Retype the entries in the stretch from the line containing "You are a computer-use agent." through the line containing "Action: (35, 177)", and omit the pictures from your answer.

◆ Dataset ◆
════

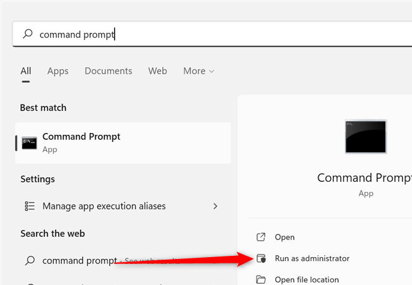The width and height of the screenshot is (412, 285).
Task: Select the All tab
Action: 26,71
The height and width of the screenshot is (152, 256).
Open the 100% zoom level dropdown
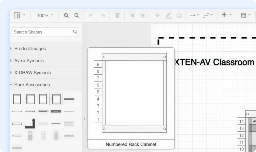(45, 15)

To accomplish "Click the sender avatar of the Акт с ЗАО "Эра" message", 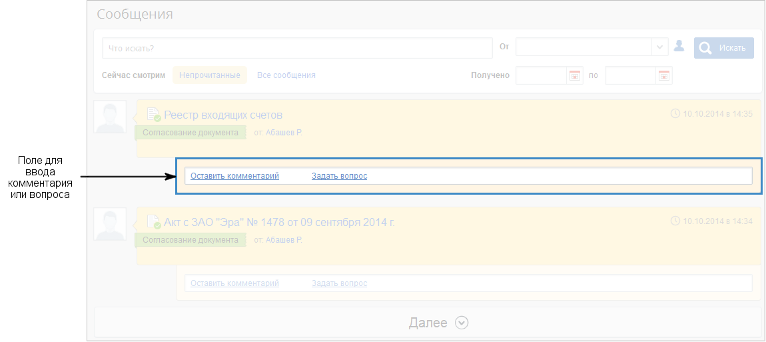I will point(110,225).
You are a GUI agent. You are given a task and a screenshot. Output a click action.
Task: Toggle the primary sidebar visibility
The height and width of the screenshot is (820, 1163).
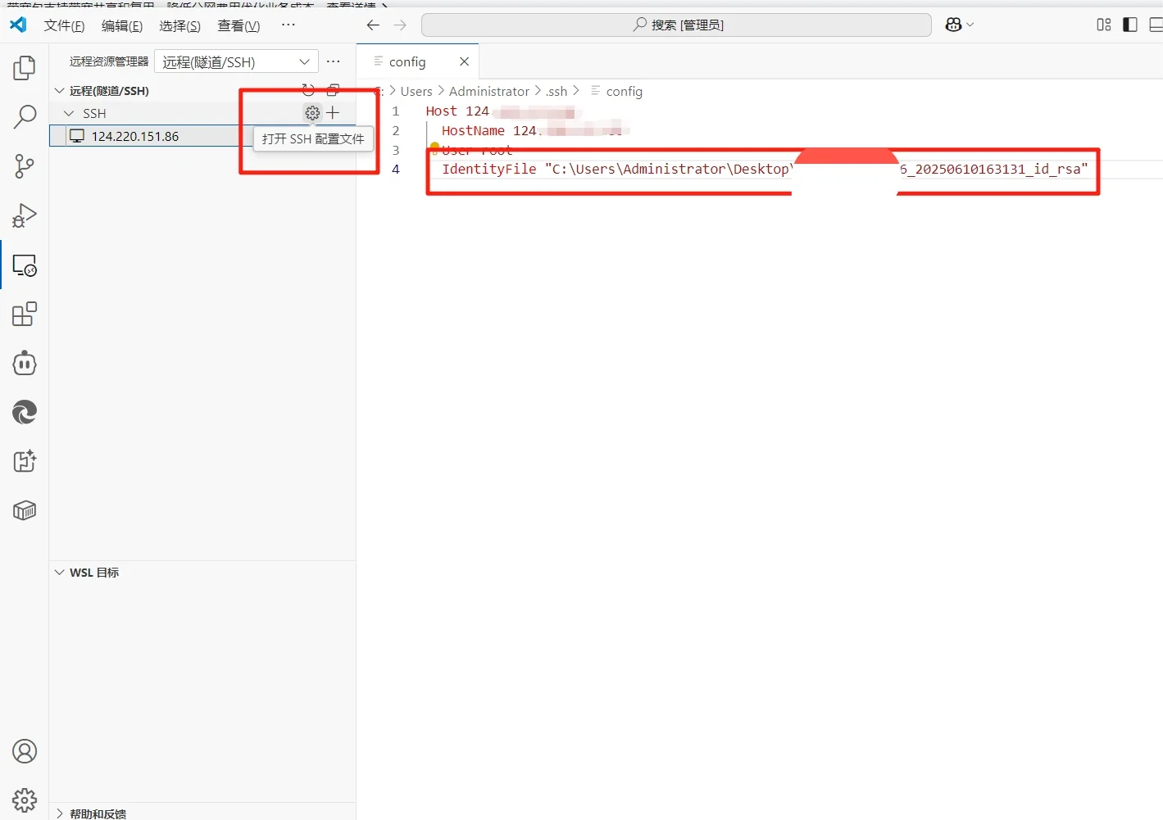click(1129, 25)
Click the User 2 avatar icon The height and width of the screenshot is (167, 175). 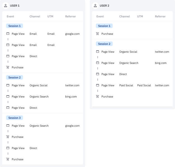(x=95, y=6)
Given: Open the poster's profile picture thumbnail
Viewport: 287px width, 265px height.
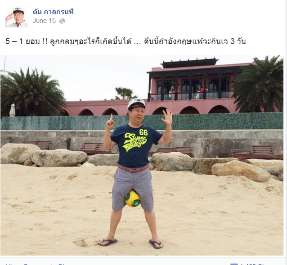Looking at the screenshot, I should (17, 16).
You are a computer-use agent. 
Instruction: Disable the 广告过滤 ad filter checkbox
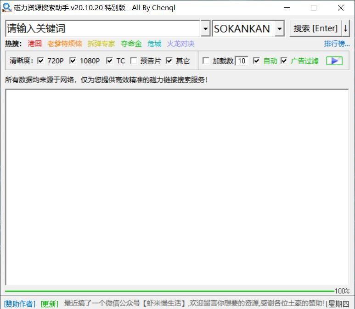284,61
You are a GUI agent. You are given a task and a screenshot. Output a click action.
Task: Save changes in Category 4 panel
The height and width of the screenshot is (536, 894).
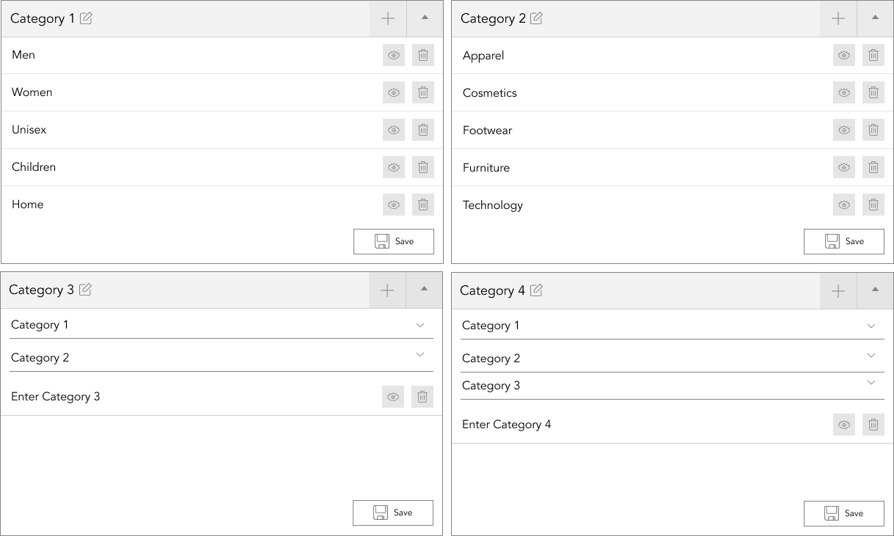click(844, 513)
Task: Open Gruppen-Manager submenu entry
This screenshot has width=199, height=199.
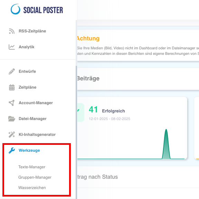Action: (35, 177)
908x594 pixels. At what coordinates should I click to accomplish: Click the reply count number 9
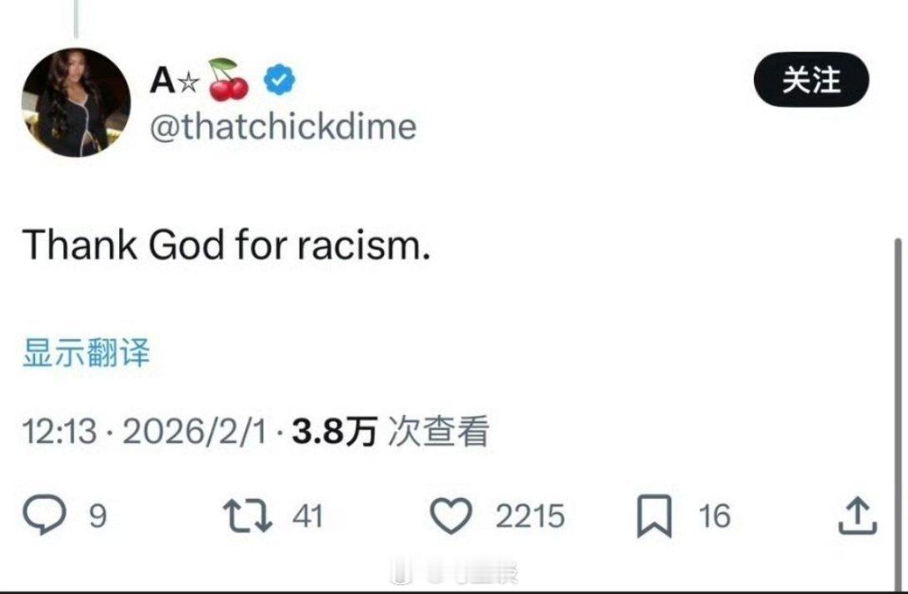tap(97, 517)

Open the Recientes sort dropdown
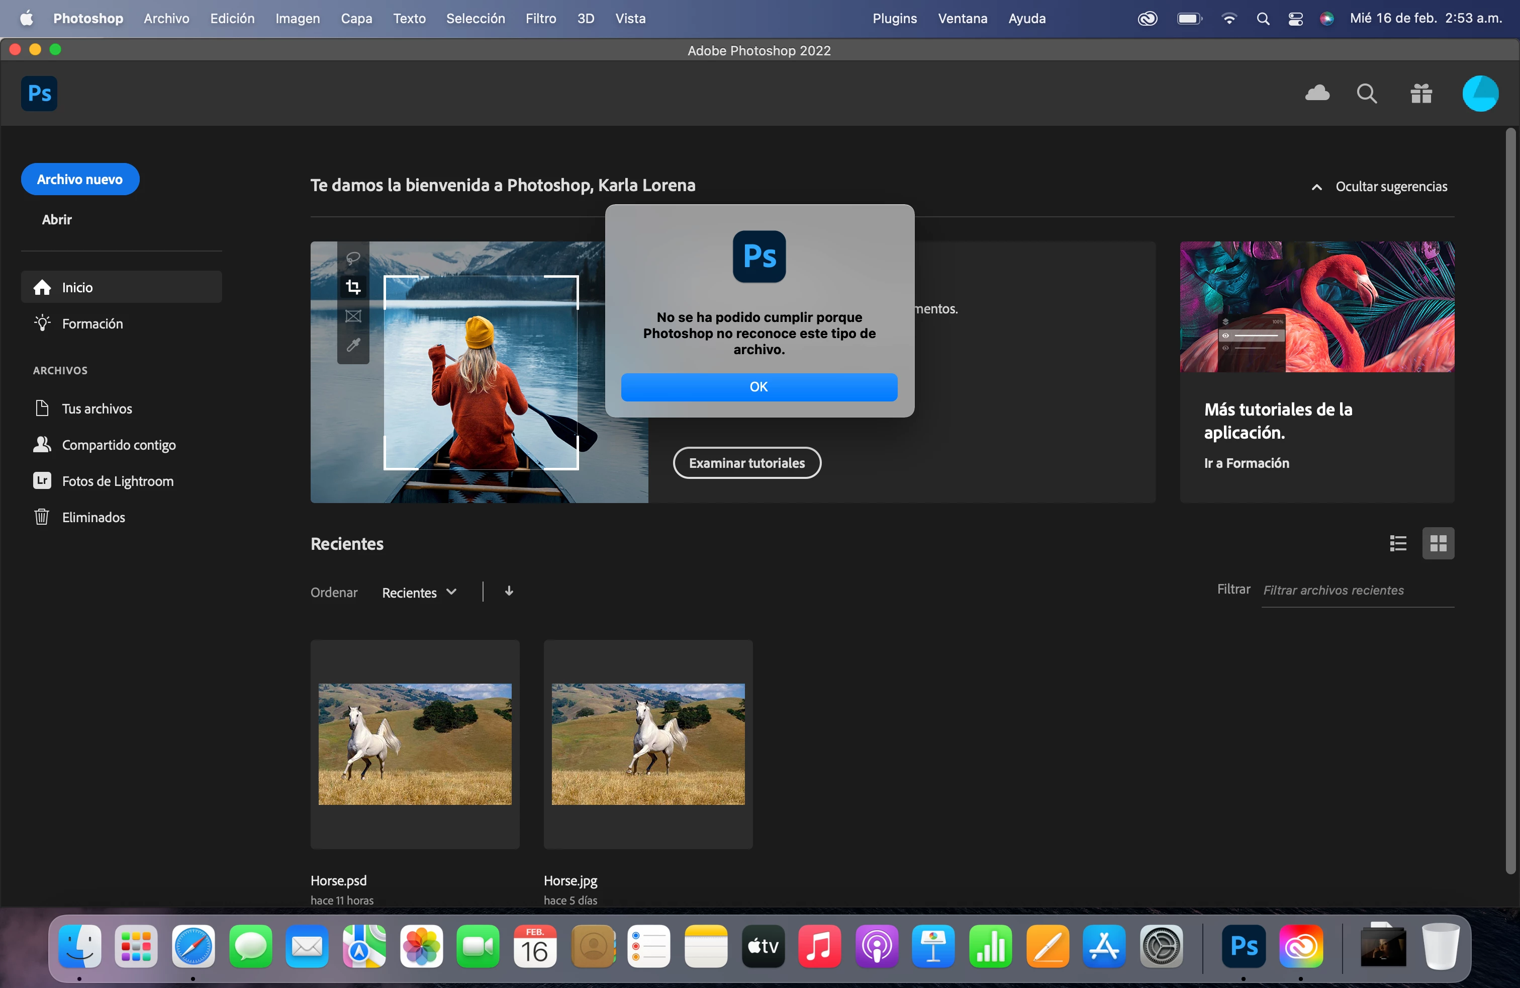[419, 592]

════

◆ Expected answer ◆
You are a computer-use agent. 
Instruction: Disable the 广告过滤 ad filter checkbox
284,61
You are a GUI agent. You are given a task and a screenshot. Output a click action.
Task: Save changes in Category 4 panel
The height and width of the screenshot is (536, 894).
click(844, 513)
Task: Open Gruppen-Manager submenu entry
This screenshot has width=199, height=199.
Action: (35, 177)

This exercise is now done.